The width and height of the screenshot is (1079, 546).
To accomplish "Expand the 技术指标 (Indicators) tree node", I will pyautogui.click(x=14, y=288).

--

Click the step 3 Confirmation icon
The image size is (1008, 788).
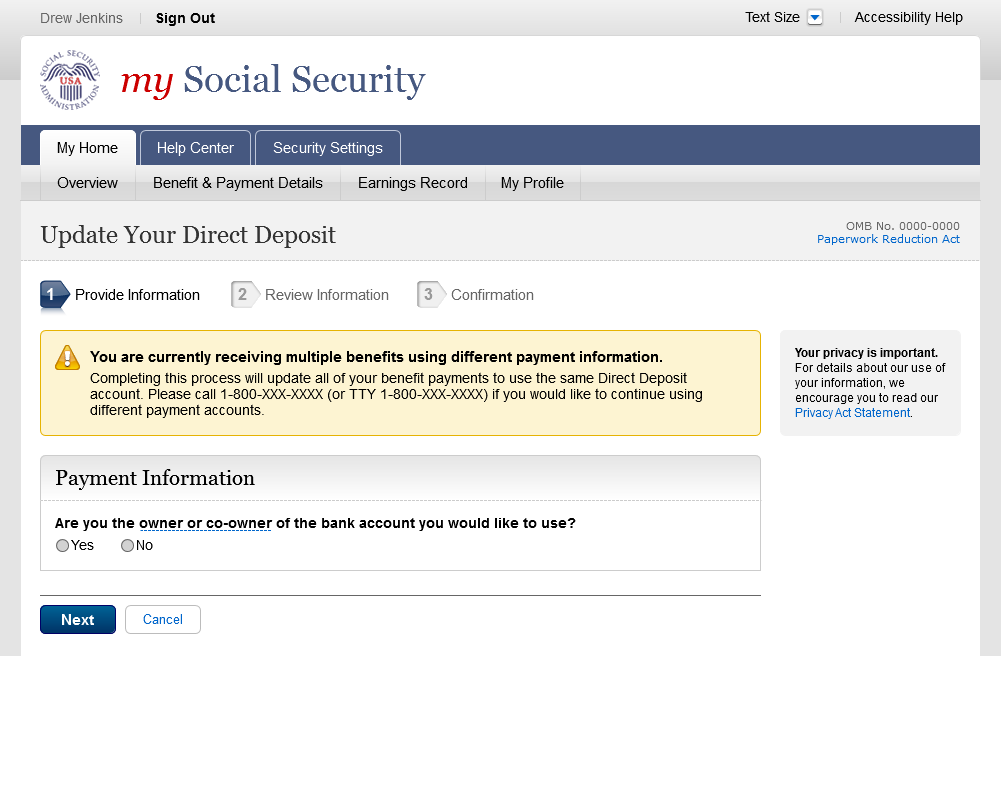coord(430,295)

---

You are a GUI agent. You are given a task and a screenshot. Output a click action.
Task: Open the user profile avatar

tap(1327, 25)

* **REQUIRED ACTION**
Each line above that contains the word "screenshot" should be returned.

* **WRITTEN ANSWER**
The width and height of the screenshot is (1079, 546).
You are a GUI agent. You are given a task and a screenshot. Output a click action.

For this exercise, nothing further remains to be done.